* [Prompt] Rewrite the records as a numbered list, with blank lines omitted, covering only the lines starting at the one containing "Where should I click to: Open the three-dot" and ending at the one containing "tap(490, 102)".

* [Given information]
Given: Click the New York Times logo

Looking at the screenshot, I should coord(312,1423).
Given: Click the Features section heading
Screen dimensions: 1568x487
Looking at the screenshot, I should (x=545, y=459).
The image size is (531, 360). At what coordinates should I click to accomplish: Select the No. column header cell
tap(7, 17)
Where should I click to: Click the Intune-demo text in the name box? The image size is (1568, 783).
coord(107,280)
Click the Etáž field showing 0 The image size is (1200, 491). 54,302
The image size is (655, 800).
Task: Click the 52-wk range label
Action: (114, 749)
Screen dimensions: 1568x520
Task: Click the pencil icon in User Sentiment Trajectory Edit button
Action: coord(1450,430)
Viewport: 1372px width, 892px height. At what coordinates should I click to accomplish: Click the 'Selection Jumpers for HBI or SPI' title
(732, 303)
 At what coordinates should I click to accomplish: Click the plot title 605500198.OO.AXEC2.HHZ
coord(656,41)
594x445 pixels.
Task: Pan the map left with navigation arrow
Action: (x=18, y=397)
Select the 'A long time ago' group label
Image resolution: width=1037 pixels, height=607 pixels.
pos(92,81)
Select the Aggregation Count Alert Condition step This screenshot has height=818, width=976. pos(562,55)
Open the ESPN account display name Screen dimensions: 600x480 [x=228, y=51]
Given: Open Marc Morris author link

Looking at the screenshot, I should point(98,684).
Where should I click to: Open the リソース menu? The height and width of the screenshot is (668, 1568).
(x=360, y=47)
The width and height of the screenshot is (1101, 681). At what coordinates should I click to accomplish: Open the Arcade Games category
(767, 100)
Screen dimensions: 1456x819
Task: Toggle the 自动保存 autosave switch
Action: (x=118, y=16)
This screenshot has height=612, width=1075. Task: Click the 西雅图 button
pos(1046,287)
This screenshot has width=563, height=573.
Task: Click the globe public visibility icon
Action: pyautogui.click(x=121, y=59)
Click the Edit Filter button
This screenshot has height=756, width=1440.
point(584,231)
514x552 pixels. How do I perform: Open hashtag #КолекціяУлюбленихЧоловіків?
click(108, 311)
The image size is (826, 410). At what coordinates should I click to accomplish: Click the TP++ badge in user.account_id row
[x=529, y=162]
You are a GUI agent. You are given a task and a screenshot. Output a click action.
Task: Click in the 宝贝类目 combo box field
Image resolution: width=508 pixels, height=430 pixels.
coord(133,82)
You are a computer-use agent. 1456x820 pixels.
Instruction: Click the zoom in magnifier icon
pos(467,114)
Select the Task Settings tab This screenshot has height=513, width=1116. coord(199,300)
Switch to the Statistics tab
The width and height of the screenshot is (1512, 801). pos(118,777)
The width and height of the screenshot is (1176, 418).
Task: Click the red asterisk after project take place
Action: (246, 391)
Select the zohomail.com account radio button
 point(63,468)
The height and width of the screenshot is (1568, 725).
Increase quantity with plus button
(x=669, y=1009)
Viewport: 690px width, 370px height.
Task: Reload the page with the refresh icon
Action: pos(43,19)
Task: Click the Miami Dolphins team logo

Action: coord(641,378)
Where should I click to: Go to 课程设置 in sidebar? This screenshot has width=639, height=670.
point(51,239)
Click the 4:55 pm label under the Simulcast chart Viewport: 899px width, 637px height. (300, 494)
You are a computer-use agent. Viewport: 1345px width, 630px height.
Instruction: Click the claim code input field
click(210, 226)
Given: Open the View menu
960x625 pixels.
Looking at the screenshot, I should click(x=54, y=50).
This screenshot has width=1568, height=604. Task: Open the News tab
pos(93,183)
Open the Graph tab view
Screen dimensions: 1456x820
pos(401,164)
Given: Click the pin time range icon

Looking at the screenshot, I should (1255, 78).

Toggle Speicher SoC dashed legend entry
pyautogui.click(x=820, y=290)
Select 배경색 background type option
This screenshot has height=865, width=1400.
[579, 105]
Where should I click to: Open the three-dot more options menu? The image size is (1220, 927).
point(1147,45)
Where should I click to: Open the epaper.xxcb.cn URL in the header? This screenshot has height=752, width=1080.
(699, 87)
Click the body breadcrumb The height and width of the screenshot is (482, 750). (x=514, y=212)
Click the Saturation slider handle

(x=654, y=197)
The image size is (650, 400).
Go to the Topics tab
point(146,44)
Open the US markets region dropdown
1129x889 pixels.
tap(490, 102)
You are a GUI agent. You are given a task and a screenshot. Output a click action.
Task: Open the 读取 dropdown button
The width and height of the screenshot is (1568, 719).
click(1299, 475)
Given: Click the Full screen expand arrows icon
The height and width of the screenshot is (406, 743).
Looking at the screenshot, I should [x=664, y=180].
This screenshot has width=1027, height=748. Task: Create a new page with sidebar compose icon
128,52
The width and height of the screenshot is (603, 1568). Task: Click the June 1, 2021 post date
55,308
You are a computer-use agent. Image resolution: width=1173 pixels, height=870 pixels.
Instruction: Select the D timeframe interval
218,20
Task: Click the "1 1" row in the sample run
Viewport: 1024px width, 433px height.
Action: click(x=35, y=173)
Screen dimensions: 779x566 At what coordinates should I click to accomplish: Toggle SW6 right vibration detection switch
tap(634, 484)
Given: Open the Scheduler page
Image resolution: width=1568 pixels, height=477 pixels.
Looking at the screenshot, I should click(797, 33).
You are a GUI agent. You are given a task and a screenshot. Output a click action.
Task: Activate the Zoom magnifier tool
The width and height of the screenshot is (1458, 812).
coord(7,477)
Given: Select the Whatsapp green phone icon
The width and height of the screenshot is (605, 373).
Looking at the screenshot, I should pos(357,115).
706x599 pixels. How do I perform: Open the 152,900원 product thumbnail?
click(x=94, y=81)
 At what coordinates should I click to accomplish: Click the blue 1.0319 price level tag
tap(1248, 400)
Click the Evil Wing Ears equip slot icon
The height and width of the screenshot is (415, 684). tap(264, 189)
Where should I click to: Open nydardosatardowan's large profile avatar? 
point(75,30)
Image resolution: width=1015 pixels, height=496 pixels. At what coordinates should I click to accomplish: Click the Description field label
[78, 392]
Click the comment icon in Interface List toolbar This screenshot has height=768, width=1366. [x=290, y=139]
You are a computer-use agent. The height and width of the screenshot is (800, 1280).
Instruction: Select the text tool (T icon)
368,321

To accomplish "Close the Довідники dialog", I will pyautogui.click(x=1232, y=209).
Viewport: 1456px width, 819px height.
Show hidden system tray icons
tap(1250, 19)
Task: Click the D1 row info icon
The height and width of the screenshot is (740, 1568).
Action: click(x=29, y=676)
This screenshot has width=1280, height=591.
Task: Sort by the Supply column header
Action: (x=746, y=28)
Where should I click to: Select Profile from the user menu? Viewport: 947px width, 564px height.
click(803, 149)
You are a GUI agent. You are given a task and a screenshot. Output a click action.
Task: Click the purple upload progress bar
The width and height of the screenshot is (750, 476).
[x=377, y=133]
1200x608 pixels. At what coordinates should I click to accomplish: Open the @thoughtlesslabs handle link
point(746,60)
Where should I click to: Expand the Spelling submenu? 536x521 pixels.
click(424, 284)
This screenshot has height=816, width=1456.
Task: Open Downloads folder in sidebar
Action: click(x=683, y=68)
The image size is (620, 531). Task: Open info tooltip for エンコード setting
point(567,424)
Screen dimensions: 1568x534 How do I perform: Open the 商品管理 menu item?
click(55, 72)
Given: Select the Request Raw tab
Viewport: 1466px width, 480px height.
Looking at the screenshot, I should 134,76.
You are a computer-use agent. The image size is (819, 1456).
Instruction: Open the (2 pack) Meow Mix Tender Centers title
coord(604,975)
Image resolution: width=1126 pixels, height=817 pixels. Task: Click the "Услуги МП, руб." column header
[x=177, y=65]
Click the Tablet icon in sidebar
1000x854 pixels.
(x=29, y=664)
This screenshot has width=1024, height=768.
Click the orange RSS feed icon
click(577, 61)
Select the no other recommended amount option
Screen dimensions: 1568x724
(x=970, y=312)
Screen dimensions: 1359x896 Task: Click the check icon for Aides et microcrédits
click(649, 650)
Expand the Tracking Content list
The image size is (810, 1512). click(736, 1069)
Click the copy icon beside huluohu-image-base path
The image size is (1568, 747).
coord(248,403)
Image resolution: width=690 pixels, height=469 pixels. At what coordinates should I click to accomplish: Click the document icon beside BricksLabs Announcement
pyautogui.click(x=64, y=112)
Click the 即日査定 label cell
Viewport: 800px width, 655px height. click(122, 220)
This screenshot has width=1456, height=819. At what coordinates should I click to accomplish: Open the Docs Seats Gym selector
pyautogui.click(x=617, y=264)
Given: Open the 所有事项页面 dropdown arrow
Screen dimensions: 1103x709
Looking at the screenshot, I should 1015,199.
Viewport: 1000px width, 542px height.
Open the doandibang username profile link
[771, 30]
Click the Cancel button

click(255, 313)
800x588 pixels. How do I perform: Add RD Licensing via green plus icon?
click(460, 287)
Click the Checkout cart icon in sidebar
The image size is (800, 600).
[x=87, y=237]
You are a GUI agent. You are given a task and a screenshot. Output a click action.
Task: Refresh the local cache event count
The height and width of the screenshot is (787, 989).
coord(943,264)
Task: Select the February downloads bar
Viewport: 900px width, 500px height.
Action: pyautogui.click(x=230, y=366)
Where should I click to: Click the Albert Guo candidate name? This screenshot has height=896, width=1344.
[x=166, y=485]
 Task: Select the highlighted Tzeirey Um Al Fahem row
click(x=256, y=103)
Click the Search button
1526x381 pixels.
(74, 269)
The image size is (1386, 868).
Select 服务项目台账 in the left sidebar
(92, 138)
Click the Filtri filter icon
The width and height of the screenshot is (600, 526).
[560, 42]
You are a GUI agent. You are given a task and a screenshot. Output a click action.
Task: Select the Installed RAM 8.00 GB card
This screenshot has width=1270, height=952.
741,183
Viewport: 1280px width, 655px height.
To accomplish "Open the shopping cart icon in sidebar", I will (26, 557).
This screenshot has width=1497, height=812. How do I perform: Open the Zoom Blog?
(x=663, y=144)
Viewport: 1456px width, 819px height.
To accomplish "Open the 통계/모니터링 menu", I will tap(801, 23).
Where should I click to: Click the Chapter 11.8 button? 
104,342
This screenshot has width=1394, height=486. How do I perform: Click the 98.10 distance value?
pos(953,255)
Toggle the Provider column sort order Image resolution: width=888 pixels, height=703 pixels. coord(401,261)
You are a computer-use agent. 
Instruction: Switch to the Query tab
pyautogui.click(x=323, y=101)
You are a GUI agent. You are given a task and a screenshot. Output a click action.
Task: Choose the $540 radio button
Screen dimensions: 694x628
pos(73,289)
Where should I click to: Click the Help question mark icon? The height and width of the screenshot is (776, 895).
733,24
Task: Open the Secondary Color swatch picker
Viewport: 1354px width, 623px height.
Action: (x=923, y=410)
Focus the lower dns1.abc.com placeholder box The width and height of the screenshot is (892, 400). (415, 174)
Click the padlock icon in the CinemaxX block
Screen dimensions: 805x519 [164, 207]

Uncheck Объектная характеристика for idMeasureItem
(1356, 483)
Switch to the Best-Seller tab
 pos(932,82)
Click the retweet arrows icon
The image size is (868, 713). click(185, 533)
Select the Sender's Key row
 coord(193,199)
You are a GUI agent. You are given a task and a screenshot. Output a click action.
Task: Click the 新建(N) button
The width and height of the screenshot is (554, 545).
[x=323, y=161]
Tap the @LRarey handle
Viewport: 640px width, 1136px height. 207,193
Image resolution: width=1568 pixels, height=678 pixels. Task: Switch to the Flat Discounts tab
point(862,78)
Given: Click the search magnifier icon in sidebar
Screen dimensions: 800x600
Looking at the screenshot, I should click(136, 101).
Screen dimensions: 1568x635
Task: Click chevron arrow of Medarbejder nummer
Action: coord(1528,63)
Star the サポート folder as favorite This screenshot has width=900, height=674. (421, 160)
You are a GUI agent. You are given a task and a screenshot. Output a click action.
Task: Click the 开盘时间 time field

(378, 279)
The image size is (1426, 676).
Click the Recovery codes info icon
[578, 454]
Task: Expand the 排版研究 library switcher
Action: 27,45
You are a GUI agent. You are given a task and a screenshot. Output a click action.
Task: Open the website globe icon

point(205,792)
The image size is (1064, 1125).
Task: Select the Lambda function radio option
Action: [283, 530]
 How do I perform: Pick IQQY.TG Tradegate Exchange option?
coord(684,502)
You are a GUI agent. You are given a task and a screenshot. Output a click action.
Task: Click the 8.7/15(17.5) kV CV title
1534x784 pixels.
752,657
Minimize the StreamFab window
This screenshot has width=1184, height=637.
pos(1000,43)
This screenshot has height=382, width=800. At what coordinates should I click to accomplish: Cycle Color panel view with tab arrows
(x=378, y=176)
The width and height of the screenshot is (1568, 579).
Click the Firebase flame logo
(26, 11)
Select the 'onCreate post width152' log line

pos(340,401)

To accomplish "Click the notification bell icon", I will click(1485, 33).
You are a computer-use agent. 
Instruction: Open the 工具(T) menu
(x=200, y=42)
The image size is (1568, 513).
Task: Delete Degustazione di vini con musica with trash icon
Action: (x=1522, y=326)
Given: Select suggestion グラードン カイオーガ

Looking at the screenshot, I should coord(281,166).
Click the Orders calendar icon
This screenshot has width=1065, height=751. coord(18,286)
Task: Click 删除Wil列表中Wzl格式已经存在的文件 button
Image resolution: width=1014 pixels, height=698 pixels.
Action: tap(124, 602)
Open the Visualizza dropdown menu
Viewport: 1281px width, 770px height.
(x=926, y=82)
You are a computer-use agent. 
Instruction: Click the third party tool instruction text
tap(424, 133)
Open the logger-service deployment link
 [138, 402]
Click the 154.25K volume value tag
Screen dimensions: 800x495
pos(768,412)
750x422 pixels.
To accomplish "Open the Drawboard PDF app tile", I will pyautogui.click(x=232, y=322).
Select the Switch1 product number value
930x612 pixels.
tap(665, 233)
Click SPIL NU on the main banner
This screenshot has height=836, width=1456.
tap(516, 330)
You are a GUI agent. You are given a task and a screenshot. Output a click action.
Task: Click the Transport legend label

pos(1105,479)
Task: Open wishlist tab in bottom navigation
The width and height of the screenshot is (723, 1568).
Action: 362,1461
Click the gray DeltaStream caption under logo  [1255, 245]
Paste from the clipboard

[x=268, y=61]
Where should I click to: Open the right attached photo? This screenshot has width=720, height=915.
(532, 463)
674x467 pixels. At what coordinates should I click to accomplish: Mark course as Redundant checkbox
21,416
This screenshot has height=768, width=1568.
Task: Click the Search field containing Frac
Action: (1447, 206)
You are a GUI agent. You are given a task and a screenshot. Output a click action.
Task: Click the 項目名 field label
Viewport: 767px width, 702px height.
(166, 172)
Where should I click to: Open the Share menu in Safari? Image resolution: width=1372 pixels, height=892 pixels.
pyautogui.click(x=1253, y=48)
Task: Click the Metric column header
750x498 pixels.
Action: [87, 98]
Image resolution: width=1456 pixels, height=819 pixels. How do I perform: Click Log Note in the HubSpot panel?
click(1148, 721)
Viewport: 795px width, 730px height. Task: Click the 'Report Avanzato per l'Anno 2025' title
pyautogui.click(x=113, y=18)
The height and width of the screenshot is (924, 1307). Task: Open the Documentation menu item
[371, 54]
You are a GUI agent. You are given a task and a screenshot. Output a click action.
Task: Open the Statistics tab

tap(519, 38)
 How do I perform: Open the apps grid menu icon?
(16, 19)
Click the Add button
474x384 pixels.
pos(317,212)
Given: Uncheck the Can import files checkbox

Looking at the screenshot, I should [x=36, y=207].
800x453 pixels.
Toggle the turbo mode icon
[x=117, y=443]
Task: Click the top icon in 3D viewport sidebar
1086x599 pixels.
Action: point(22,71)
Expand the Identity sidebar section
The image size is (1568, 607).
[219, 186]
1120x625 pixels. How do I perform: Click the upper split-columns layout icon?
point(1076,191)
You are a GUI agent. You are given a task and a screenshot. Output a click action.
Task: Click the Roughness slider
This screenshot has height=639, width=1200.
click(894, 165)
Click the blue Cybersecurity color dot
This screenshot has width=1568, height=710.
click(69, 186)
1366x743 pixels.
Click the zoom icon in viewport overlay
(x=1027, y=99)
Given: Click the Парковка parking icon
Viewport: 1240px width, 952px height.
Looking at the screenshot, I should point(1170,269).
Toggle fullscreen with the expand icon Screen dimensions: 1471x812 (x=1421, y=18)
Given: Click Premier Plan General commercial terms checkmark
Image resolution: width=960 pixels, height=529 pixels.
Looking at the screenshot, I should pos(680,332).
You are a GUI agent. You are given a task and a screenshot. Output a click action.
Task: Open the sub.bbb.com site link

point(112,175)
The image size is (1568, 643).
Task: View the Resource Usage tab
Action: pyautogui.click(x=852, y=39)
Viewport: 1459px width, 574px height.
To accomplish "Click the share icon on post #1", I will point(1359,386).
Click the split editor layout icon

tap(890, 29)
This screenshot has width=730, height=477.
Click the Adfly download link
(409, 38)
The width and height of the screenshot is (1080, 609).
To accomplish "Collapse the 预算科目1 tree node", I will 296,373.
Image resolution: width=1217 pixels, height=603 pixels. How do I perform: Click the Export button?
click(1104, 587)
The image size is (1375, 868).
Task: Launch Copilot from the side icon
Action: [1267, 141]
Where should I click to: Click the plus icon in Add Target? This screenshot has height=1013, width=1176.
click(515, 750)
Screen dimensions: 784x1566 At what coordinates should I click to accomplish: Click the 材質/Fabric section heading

* [Reply to the task]
1. Where should I click to: Open the three-dot more options menu? The image size is (1220, 927).
2. point(1147,45)
3. Where should I click to: Open the epaper.xxcb.cn URL in the header? This screenshot has height=752, width=1080.
4. (699, 87)
5. Click the body breadcrumb The height and width of the screenshot is (482, 750). (x=514, y=212)
6. Click the Saturation slider handle
7. (x=654, y=197)
8. The image size is (650, 400).
9. Go to the Topics tab
10. point(146,44)
11. Open the US markets region dropdown
12. 1129x889 pixels.
13. tap(490, 102)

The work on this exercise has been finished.